>>>

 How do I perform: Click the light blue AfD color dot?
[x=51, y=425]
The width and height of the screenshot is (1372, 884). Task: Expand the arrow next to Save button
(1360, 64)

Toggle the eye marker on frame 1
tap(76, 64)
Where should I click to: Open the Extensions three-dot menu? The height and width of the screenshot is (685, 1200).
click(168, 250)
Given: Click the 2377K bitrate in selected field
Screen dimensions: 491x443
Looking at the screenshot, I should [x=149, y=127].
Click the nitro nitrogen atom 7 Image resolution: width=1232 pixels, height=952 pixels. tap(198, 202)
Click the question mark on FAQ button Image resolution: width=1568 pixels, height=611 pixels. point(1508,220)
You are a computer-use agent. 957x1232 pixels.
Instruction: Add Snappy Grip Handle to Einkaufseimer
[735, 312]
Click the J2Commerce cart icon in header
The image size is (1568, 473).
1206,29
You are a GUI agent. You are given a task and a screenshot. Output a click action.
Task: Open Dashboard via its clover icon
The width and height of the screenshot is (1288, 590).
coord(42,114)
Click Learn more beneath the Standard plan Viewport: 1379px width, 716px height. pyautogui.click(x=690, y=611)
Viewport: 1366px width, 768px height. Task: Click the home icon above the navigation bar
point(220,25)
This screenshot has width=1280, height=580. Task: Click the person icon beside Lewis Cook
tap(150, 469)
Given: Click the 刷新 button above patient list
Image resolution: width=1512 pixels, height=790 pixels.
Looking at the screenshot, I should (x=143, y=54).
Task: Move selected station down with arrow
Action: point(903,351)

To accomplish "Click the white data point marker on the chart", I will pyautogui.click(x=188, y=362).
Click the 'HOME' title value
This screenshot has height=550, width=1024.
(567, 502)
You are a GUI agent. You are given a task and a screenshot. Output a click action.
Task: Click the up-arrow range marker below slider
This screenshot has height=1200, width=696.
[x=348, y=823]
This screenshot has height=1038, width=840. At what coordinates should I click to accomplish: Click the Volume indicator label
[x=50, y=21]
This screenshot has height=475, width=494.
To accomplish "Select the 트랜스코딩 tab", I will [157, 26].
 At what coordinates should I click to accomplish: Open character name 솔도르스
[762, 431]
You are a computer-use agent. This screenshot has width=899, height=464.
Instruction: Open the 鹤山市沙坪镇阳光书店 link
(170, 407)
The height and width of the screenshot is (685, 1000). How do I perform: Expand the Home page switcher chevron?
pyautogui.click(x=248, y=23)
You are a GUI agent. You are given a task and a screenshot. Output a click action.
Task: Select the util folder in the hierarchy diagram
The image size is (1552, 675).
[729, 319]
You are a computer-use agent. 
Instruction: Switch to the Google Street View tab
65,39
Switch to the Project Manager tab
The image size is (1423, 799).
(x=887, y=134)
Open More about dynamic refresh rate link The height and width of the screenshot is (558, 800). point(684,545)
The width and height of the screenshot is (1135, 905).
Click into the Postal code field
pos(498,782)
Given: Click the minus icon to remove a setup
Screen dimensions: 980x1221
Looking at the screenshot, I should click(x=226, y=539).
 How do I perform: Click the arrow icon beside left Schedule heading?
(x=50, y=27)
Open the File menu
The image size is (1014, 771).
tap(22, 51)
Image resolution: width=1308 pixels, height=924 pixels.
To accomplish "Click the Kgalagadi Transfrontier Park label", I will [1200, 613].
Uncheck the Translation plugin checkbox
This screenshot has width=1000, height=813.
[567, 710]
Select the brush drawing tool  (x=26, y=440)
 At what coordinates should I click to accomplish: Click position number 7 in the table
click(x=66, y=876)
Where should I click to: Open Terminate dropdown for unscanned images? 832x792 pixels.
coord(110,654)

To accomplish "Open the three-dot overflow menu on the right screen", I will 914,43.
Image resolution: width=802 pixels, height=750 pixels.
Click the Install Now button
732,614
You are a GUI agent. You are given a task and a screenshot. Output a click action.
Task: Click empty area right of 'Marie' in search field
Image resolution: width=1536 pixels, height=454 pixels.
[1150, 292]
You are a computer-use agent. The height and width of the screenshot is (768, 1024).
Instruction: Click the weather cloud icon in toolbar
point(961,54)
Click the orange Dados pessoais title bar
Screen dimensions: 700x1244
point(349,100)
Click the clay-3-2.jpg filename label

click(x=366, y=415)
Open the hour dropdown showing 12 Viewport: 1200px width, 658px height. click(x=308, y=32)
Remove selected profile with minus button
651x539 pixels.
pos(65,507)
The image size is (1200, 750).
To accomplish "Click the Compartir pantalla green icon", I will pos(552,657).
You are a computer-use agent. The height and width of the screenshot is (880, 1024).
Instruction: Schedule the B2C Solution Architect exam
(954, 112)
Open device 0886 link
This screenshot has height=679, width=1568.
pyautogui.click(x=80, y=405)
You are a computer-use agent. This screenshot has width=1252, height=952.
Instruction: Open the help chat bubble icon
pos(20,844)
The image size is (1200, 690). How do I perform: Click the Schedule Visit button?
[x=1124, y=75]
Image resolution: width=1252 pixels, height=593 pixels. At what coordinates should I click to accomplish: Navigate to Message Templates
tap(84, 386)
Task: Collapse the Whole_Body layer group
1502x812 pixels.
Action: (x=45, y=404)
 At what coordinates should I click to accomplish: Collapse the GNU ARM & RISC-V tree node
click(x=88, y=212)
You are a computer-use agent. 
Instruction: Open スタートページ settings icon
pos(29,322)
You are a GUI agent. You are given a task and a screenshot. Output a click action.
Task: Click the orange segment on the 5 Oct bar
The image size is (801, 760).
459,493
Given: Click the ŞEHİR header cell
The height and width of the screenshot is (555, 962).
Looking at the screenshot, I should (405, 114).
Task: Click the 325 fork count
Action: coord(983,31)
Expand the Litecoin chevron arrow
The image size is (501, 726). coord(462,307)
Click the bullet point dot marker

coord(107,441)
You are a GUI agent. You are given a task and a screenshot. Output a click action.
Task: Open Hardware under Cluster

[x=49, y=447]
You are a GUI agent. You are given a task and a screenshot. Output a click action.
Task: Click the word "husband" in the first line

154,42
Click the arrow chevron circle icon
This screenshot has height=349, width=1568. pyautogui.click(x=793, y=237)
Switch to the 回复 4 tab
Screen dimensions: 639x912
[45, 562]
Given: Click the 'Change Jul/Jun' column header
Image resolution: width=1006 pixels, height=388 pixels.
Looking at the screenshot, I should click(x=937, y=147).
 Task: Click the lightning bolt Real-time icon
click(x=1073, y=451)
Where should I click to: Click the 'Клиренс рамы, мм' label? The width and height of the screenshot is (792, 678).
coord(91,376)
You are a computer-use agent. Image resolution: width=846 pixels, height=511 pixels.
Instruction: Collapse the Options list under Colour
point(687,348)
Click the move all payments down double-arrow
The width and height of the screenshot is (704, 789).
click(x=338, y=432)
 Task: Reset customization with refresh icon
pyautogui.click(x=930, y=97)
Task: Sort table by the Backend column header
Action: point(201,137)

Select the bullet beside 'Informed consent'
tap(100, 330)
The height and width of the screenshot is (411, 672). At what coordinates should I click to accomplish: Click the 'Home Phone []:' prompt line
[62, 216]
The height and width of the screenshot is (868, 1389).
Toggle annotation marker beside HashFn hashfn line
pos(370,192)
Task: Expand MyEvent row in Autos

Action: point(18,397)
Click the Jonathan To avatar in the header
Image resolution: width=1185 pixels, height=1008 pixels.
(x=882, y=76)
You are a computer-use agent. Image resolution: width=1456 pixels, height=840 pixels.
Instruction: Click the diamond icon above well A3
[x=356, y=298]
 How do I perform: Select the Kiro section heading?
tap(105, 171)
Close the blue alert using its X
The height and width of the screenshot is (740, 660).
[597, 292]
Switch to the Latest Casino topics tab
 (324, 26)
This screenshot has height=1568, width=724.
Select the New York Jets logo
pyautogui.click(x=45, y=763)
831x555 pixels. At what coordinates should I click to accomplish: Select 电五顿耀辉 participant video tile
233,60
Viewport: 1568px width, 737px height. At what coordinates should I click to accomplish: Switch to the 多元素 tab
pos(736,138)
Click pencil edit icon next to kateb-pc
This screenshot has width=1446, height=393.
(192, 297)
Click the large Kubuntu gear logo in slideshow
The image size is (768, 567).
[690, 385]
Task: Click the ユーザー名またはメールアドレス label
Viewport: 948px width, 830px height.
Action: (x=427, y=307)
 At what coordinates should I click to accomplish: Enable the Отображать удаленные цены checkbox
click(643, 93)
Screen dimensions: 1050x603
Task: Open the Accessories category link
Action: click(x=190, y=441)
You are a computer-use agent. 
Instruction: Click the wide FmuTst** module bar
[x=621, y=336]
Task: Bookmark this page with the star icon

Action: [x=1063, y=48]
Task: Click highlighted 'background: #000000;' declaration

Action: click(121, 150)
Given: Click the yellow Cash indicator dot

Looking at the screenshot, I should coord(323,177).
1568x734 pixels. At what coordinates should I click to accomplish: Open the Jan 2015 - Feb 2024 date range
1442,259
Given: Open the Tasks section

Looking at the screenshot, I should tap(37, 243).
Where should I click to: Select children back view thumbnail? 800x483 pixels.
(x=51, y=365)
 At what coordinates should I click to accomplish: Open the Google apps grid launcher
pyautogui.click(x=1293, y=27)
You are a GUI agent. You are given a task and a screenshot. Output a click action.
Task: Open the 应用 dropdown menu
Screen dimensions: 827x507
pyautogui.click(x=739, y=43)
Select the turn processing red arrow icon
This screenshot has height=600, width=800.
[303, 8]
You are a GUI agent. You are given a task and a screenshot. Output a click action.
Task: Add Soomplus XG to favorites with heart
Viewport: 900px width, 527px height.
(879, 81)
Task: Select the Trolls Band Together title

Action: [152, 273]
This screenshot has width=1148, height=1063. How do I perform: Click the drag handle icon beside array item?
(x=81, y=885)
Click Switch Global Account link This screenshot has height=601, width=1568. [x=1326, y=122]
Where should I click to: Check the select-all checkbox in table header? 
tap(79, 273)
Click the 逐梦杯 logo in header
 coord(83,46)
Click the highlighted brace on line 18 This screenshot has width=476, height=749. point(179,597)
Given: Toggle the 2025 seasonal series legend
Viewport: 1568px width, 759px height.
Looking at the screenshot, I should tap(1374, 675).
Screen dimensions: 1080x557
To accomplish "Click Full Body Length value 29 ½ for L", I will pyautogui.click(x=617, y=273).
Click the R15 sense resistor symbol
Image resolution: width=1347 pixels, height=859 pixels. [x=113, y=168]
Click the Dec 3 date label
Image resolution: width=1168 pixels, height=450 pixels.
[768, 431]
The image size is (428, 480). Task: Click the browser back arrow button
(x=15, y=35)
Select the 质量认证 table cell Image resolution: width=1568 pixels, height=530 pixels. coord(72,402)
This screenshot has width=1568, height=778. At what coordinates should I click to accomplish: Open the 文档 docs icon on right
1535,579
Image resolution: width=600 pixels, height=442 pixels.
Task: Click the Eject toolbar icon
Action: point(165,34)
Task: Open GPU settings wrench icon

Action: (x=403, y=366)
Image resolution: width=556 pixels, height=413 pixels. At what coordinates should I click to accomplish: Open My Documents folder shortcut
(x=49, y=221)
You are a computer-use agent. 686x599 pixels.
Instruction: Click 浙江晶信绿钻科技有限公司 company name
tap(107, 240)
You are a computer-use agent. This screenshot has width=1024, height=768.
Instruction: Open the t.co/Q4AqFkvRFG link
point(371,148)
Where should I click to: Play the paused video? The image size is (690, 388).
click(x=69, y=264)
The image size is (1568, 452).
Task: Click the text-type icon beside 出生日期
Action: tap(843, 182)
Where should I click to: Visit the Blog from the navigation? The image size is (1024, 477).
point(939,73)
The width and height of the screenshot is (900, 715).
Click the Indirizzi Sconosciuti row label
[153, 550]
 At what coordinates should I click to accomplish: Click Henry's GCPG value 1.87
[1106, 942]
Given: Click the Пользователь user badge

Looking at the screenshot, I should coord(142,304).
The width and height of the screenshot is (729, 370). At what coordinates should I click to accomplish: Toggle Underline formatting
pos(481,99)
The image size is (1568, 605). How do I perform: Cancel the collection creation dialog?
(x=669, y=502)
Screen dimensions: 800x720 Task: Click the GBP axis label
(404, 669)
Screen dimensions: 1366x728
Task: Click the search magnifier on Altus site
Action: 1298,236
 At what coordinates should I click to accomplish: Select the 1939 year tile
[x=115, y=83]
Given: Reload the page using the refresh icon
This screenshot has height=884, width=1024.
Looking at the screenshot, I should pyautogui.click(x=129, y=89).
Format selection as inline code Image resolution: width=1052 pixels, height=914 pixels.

<<<

◆ WORK TO COMPLETE: Beginning with the first line above, could you copy every line exactly, up to and including the one with "Task: Click the up-arrow"?

◆ EXERCISE SOLUTION:
 How do I perform: Click the light blue AfD color dot?
[x=51, y=425]
The width and height of the screenshot is (1372, 884). Task: Expand the arrow next to Save button
(1360, 64)

Toggle the eye marker on frame 1
tap(76, 64)
Where should I click to: Open the Extensions three-dot menu? The height and width of the screenshot is (685, 1200).
click(168, 250)
Given: Click the 2377K bitrate in selected field
Screen dimensions: 491x443
Looking at the screenshot, I should [x=149, y=127].
Click the nitro nitrogen atom 7 Image resolution: width=1232 pixels, height=952 pixels. tap(198, 202)
Click the question mark on FAQ button Image resolution: width=1568 pixels, height=611 pixels. point(1508,220)
You are a computer-use agent. 957x1232 pixels.
Instruction: Add Snappy Grip Handle to Einkaufseimer
[735, 312]
Click the J2Commerce cart icon in header
The image size is (1568, 473).
1206,29
You are a GUI agent. You are given a task and a screenshot. Output a click action.
Task: Open Dashboard via its clover icon
The width and height of the screenshot is (1288, 590).
coord(42,114)
Click Learn more beneath the Standard plan Viewport: 1379px width, 716px height. pyautogui.click(x=690, y=611)
Viewport: 1366px width, 768px height. Task: Click the home icon above the navigation bar
point(220,25)
This screenshot has width=1280, height=580. Task: Click the person icon beside Lewis Cook
tap(150, 469)
Given: Click the 刷新 button above patient list
Image resolution: width=1512 pixels, height=790 pixels.
Looking at the screenshot, I should (x=143, y=54).
Task: Move selected station down with arrow
Action: point(903,351)

To accomplish "Click the white data point marker on the chart", I will pyautogui.click(x=188, y=362).
Click the 'HOME' title value
This screenshot has height=550, width=1024.
(567, 502)
You are a GUI agent. You are given a task and a screenshot. Output a click action.
Task: Click the up-arrow range marker below slider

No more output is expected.